About Quality Matters

Quality Matters (QM) began as a consortium of higher ed institutions, mostly community colleges, in Maryland called MarylandOnline. Certificates and degrees were offered online, and courses were shared through a program not unlike the Internet Course Exchange (ICE). However, uncertainty about the quality of peer institutions was an immediate obstacle, ultimately overcome through the creation of common design standards funded by a FIPSE grant in 2003.

Quality Matters is focused on course design rather than course delivery or performance and features:

  • A set of standards for online/blended course design
  • A faculty-centered peer review process for courses with an online component
  • A tool for instructional designers to work with faculty
  • A professional development opportunity for faculty and staff

Today, many states have their own QM consortium; the Ohio Quality Matters Consortium has even innovated a bartering system for course reviews.

Quality Matters Rubric

The Quality Matters rubric is supported by current research literature. It is reviewed and updated every 2-3 years. "The rubric for the rubric" has been part of the process since the beginning. The underlying principles about continuous improvement are not limited to courses being reviewed; it also has a significant impact on faculty development as well.

The QM Higher Ed Rubric is focused on holistic course design and the use of technology to support quality instruction and promote student learning. Currently, the rubric is in its 6th edition (2018), and consists of eight key areas. While it might appear like a checklist, the rubric has an intrinsic connection between Specific Review Standards called Alignment that individuals unfamiliar with QM often overlook. This basic internal structure ensures critical course components work together to build effective online course.

Peer Review

Quality Matters is a faculty-driven, peer review process that is:

  1. Collaborative
  2. Collegial
  3. Continuous
  4. Centered

QM offers the structure for faculty to provide peer-to-peer feedback that is useful and actionable in the continuous improvement of online courses.

QM Review Process

The peer reviews are designed to be a formative assessment for course improvement. They are about the course quality, not about individual instructors or faculty evaluation. Unsurprisingly, many peer reviewers are Faculty Advisors from major publishers. The process is intended to be diagnostic and collegial in a supportive environment, not evaluative and judgmental.

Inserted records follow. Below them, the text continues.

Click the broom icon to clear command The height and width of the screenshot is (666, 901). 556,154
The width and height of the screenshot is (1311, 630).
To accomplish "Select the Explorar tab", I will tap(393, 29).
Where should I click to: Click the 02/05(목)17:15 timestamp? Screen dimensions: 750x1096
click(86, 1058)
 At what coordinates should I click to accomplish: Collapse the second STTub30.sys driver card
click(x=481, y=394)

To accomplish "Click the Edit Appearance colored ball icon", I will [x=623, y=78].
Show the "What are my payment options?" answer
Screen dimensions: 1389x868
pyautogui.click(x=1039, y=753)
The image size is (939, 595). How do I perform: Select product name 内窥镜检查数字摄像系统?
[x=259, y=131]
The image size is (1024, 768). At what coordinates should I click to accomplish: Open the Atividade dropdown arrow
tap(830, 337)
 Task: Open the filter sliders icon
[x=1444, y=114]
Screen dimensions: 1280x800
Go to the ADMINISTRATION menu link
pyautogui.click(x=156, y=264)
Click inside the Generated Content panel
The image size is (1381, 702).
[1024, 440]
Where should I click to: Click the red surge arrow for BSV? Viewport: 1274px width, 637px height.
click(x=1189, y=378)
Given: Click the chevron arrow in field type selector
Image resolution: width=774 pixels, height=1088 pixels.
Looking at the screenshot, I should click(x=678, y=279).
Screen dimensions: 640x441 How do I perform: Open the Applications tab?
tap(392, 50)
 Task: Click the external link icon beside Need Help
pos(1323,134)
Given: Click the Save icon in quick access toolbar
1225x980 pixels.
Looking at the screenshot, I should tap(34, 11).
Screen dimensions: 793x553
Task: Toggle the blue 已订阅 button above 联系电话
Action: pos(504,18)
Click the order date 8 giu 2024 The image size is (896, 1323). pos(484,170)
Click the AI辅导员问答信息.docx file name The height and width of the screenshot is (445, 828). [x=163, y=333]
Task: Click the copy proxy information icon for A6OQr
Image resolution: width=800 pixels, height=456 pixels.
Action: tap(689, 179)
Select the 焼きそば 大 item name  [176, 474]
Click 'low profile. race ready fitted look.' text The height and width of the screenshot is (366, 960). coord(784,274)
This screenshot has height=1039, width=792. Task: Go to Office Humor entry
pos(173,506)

A QM Certified course is one that meets the expectations of the shared standards. Statistically, 61% of QM-managed course reviews meet standards upon their initial review, with most meeting after minor amendments. A QM course certification is valid for five years, unless substantial changes (>20% on a component) are made after the course is certified. Recertification can extend validity for an additional three years before another review cycle takes place.

QM Review vs Waubonsee Review

There are two course review options available: Waubonsee Review (Internal) and QM Review (Mixed Internal/External).

Waubonsee Review

The main purpose of a Waubonsee review is for continuous improvement. Its focus should be more on individual Specific Review Standards (SRSs); based on the reviewers' comments, recipients are encouraged to see which areas among the 42 SRSs could be improved.

Quality Matters Review

Although not required by Waubonsee, courses need to have Module Level Outcomes or Objectives (MLOs) (SRS2.2) to quality for official QM certification. MLOs are a component of Alignment, which is a concept unique to the QM rubric. Courses also need to have been created with well‑applied Course Level Outcomes (SRS 2.1).

Whether a Waubonsee or official QM review is chosen by an instructor, developing Module Level Outcomes is highly encouraged as they will help reveal the alignment between Course Level Outcomes with content and activities.

Faculty Development

Course reviews rely on a community of collegial and collaborative coordinators, facilitators, and peer reviewers.

Peer reviews are the most common way to be involved with QM. Reviewers are typically compensated for completing each review. Reviewing online courses (often from other colleges and universities) allows you to gain insight into your own practice and walk away with new ideas. Participating in peer reviews is a low-stakes activity that leads to continuous improvement.

Peer reviews are a safe space for sharing resources and leading by example. They promote a self-reflective cycle of growth. To understand what the review process entails, you are encouraged to attend the Applying the QM Rubric (APPQMR) workshop (please see the registration instructions below), which is the pre-requisite for the Peer Reviewer Course (PRC) that is required to become an official QM Peer Reviewer.

Even if you do not plan to become an official QM reviewer, APPQMR provides the foundational concepts of Specific Review Standards (SRSs) that are grounded in the research literature and best practice. The implementation of any SRS directly helps improve student learning. QM also has a variety of workshops that focus on different areas beyond the QM rubric. Your courses may already meet the expectations to be QM-certified!

Why QM?


  • Spring 2021

    • Train the trainer
  • Fall 2021
    • Begin training Waubonsee Peer Reviewers
  • Spring 2022
    • Waubonsee Peer Review Process begins.
  • Fall 2022
    • Waubonsee Peer Review Process continues.
  • Spring 2023
    • Waubonsee Peer Review Process continues.
  • Fall 2023
    • Waubonsee Peer Review Process continues.

♻ Cycle continues until all eligible course shells have been reviewed.